After incumbent Republican Sen. Thom Tillis defeated Cal Cunningham, the Democratic challenger, by roughly 100,000 votes in a scandal-ridden race last fall, it reinforced her belief that the party as a whole should “recalibrate” its philosophy on who can win elections.

“(It) showed us unequivocally that we have to stop looking for this cookie-cutter version of a candidate for U.S. Senate in the South, who is a white male with military experience and not necessarily other lived experiences,” Smith, who is Black and also a former state senator, told ABC News. “If we are the big tent party of inclusion that we say that we are, then we will stop using Black women as the most faithful, loyal voting bloc as the base of the party and allow us to be the face of the party in leadership.”

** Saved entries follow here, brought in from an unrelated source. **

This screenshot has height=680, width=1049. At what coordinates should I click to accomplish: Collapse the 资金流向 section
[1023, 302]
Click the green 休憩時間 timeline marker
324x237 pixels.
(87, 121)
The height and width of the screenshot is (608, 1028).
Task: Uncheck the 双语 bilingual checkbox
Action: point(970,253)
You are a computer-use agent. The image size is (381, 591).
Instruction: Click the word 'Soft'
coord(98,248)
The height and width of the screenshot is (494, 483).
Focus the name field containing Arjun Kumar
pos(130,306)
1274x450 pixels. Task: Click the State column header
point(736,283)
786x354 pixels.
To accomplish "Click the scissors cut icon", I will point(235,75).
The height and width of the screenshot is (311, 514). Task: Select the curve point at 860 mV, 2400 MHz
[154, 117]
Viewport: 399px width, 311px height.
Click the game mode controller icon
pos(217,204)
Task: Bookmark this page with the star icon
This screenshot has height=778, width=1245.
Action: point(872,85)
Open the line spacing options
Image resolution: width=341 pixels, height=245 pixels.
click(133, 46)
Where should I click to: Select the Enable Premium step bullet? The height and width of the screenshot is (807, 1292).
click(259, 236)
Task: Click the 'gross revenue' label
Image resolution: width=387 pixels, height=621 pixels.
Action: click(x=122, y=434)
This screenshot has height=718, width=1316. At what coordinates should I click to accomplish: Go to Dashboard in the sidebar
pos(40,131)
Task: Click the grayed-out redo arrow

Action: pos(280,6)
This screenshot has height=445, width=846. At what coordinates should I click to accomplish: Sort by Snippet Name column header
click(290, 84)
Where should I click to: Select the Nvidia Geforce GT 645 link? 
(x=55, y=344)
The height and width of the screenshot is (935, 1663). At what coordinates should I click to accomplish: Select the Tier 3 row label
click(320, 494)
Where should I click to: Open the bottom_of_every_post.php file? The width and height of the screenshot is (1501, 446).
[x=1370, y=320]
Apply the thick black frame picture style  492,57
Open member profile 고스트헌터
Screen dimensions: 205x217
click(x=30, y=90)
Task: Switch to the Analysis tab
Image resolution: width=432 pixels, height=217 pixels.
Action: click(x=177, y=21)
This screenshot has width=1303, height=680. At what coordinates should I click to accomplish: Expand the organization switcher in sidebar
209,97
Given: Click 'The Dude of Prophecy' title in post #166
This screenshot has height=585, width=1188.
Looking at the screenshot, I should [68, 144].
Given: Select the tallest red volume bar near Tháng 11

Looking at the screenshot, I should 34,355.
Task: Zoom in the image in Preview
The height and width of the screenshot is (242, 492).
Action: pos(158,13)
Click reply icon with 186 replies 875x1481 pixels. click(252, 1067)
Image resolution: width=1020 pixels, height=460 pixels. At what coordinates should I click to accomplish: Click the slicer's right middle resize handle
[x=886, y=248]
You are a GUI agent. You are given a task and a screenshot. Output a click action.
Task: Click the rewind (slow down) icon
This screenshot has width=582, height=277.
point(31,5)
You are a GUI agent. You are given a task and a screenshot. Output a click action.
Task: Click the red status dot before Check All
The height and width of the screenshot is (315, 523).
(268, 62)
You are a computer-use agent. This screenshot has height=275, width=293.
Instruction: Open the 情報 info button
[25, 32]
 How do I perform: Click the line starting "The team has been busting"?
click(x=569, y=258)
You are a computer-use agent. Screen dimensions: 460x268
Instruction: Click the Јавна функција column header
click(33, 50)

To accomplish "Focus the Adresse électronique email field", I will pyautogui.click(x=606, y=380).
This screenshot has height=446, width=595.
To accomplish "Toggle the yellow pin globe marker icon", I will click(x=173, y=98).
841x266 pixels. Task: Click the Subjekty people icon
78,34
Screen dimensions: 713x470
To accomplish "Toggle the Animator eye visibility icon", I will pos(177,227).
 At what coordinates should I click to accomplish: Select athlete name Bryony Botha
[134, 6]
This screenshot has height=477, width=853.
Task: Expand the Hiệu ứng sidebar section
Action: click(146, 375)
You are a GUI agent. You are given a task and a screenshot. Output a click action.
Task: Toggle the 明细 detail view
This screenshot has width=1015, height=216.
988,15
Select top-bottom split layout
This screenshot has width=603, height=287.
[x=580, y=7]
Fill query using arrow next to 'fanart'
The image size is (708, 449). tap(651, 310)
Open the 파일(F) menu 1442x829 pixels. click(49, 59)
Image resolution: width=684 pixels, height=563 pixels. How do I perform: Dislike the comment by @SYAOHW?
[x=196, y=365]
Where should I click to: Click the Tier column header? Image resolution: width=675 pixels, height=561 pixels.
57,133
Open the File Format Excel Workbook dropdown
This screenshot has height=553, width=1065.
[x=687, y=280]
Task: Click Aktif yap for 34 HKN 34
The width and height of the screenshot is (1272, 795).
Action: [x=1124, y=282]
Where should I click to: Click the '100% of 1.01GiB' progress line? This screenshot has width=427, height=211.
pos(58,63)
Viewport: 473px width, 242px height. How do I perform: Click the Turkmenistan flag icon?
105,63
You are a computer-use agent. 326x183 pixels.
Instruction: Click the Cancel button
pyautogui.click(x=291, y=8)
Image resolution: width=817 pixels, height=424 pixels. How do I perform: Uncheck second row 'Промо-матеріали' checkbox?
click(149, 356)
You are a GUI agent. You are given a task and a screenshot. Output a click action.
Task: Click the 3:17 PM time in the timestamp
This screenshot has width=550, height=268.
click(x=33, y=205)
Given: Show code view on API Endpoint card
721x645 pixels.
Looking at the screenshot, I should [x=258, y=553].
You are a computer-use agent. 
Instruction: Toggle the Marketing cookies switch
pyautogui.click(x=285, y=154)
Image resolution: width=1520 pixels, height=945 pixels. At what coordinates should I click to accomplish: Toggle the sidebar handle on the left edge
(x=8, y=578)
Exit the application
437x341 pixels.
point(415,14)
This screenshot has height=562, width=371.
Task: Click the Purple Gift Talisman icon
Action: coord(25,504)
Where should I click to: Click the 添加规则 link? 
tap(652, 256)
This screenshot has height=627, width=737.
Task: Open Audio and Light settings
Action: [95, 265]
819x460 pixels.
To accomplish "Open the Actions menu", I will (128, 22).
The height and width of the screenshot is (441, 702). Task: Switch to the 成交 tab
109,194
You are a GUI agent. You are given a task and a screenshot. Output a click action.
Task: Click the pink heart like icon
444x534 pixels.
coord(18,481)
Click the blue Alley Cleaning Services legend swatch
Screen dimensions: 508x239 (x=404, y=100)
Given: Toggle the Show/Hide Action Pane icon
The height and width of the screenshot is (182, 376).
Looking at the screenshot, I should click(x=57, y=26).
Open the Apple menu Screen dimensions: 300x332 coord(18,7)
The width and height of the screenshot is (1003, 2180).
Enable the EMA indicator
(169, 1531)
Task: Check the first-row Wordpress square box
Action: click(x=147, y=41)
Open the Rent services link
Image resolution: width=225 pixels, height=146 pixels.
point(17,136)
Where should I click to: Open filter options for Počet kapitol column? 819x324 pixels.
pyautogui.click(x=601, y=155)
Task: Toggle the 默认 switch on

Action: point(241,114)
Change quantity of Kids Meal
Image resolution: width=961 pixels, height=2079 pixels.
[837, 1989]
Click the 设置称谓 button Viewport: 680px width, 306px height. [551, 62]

Smith isn’t the only one hoping to change the party’s entrenched ways. Democrats in North Carolina, Virginia and Ohio, three states that are poised to be at the center of the battleground map in elections over the next two years, are challenging the play-it-safe primary strategy that has defined Democratic Party politics for decades.

Looking to the future while embracing the party’s most recent past — particularly the pair of Senate victories in Georgia — these Democrats, who often feel overlooked, are running for office in the hopes of reshaping the establishment’s outlook on electability.

One of those candidates is Jennifer Carroll Foy of Petersburg, one of the poorest cities in Virginia, who is competing in a crowded primary for governor against a longtime fixture in Democratic politics, former Gov. Terry McAuliffe.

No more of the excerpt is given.